# best shoes for pivoting?



## dan.h (Jan 27, 2010)

Does anyone know where I can find a good pair of shoes for pivoting/shifting that are *larger* than size 13 mens?  I've looked in the stores in town here (Victoria, BC) as well as online sites but they only go up to size 12 or 13.  I assume the best types of shoes for this would be those which have pivot points on the sole, near the heel?  Any names of these shoes would also help.

Thanks!


----------



## chinaboxer (Jan 28, 2010)

nothing better than chuck taylors! =D  but seriously, i would look into any good wrestling shoe, also Otomix make some very good sneaks specifically for the martial arts.

here's the Otomix website..

http://otomix.stores.yahoo.net/otomixfootwear.html


----------



## Poor Uke (Jan 28, 2010)

In all honesty I would learn to do this in the shoes that you normally wear day in day out.


----------



## Xue Sheng (Jan 28, 2010)

Poor Uke said:


> In all honesty I would learn to do this in the shoes that you normally wear day in day out.


 
Beat me to it :asian:


----------



## dan.h (Jan 28, 2010)

Thanks.  I'll take a look at those shoes.  As for just using the shoes I wear everyday, I'm not allowed to be wearing outside shoes in the dojo/kwoon.  The shoes I wear during class are my indoor basketball shoes which unfortunately have way too much grip and really jack my ankels and knees when trying to shift in those sticky shoes.


----------



## BlueVino (Jan 31, 2010)

dan.h said:


> Does anyone know where I can find a good pair of shoes for pivoting/shifting that are *larger* than size 13 mens?



We have similar problems, I wear a very wide 13, and it's hard to find the width.

I've had luck with zappos.com and New Balance walking shoes.
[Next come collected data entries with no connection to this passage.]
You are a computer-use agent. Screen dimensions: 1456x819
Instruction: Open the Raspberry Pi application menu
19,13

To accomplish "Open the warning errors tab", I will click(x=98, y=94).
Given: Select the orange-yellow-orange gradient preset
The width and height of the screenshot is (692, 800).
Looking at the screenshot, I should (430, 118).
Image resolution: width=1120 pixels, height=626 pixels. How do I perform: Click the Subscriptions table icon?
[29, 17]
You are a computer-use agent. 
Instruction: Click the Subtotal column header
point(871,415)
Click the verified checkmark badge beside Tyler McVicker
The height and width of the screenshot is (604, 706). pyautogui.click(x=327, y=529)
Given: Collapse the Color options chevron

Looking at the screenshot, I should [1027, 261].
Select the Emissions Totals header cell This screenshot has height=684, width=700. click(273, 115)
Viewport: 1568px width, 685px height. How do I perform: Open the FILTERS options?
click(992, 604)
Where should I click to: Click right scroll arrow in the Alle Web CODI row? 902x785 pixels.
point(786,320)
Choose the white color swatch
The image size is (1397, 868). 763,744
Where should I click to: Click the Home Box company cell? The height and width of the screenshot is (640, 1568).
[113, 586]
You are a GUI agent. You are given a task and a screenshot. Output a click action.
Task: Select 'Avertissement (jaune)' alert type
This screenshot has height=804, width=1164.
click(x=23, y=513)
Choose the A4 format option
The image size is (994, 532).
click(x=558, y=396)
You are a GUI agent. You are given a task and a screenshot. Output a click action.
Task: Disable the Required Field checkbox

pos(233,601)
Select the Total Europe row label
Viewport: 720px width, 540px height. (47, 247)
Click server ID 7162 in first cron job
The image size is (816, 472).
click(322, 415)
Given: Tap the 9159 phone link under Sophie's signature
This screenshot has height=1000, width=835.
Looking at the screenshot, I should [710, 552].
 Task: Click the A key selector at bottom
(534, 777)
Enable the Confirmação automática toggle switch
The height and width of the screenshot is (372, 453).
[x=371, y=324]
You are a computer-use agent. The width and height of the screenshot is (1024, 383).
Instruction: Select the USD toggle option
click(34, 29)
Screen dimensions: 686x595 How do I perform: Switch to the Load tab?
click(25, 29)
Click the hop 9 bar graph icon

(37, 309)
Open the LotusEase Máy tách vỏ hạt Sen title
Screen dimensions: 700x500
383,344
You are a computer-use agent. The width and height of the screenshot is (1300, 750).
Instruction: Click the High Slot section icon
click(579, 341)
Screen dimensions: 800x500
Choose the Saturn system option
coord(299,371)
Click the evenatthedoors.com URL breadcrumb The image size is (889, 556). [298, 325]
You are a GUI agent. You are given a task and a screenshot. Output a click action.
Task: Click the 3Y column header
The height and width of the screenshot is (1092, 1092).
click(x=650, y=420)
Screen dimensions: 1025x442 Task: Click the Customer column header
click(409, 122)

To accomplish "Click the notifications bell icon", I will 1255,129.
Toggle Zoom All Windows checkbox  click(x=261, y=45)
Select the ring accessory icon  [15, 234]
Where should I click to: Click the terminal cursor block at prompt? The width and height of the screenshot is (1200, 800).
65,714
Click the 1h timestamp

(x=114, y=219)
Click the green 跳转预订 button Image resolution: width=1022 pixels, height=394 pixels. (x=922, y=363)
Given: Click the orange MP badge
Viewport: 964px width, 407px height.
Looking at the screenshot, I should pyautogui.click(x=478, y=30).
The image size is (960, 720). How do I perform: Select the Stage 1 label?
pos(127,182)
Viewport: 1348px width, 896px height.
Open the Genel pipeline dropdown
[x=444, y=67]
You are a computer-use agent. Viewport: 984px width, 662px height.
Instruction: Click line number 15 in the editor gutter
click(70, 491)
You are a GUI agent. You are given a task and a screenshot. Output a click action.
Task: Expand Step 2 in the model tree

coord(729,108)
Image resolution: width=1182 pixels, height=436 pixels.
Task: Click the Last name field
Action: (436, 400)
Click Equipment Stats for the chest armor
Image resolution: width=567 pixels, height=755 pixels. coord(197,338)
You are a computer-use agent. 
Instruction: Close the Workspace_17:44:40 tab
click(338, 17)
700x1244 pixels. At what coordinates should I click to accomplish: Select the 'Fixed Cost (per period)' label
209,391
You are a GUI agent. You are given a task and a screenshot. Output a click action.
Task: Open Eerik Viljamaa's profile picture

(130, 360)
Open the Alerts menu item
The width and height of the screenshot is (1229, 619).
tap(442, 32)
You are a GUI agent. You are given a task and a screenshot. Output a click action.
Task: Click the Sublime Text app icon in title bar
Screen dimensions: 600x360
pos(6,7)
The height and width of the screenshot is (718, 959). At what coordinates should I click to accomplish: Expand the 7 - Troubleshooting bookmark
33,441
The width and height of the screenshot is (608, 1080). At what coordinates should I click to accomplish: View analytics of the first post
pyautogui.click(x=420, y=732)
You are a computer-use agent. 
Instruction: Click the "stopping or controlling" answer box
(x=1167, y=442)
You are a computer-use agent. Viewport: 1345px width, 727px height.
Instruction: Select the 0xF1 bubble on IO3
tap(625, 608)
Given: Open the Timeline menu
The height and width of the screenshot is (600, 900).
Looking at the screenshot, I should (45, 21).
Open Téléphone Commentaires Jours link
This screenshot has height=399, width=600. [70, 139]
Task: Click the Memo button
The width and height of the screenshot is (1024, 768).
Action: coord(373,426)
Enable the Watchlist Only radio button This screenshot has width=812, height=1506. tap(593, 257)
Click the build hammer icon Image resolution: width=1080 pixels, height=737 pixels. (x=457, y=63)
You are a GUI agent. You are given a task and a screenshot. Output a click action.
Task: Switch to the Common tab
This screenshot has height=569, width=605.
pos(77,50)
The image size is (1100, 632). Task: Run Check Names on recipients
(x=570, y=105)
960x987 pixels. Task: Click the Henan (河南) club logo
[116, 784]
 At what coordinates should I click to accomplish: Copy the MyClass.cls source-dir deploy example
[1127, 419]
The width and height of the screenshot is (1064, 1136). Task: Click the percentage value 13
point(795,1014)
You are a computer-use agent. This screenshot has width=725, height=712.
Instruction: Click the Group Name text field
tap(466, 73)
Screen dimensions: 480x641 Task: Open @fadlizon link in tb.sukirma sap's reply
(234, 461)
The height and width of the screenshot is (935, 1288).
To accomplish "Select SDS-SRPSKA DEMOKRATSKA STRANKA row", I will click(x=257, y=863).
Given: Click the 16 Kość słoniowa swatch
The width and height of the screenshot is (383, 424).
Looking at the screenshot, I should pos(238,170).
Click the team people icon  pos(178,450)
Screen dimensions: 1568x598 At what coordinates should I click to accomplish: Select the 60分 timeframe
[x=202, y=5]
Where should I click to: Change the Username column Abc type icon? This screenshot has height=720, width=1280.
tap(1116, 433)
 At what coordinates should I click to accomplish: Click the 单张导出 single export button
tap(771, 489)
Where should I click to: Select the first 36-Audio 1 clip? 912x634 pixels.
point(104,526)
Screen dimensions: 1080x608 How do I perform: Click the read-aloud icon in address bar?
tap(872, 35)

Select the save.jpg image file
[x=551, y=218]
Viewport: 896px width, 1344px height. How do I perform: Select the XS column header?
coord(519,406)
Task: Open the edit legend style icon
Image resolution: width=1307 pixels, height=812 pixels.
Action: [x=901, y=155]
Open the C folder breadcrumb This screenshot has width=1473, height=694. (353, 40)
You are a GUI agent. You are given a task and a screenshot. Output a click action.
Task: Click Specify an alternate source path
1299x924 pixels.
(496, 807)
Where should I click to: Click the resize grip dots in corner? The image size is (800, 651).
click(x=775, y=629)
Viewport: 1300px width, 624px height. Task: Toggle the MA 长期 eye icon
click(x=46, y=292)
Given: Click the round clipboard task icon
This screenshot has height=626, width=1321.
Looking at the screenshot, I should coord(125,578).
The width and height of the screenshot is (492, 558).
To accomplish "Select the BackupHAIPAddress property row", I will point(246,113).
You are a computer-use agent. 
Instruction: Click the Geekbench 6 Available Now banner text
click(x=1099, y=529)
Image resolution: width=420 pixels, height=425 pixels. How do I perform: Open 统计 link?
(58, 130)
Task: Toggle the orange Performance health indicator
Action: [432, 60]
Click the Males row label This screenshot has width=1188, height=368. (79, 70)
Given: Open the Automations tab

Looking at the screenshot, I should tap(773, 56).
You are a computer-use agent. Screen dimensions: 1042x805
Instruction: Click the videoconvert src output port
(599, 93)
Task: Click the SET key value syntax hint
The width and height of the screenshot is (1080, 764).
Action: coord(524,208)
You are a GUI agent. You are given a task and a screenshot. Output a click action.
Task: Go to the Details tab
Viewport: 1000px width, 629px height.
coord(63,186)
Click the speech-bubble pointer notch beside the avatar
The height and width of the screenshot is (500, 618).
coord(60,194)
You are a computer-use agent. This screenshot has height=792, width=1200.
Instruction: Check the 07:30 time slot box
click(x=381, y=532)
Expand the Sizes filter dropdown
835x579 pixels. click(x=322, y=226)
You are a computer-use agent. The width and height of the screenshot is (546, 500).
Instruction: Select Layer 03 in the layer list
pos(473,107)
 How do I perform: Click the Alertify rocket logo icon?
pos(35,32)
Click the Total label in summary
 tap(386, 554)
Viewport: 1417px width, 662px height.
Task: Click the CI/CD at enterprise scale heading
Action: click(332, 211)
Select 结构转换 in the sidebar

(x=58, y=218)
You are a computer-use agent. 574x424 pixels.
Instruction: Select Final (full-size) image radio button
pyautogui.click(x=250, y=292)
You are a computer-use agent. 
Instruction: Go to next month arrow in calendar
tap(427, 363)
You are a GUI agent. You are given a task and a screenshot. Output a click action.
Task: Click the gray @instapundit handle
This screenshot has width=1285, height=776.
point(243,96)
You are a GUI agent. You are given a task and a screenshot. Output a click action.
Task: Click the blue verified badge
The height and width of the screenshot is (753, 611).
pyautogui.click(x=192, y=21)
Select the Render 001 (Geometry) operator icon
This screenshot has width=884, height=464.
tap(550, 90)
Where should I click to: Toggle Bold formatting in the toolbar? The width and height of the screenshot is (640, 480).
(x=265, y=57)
They're similar in size and weight to my everyday shoes, don't mark the floor, and breathe well enough. The guys who wear running shoes in class seem to tear them up pretty quickly, for what that's worth.

Don't get too hung up on the tread design; as long as it's not _too_ aggressive, like a hiking boot or something, you should be ok.


----------



## qwksilver61 (Feb 24, 2010)

Skate shoes for me...flat bottoms, hard compound,they are made specifically for wear and tear....brand,
Etnies,emerica.I had one pair for nearly two years.two cents....


----------



## almost a ghost (Feb 26, 2010)

Since I train mostly on smooth concrete floors I find that indoor soccer shoes are the best (Adidas Sambas). Had mixed results on hardwood floors but mostly positive, same thing with carpet.


----------



## BlueVino (Feb 27, 2010)

almost a ghost said:


> Since I train mostly on smooth concrete floors I find that indoor soccer shoes are the best (Adidas Sambas). Had mixed results on hardwood floors but mostly positive, same thing with carpet.



Indoor soccer shoes are a popular choice at my school as well, but I've never been able to find them wide enough to fit my feet.
I've known some pretty proficient martial artists who preferred wrestling shoes. Predictably, I couldn't get them in my width (so I know not of what I speak), but it always struck me that they'd be too sticky.


----------



## mograph (Feb 28, 2010)

Shoes for squash or indoor tennis might work.


----------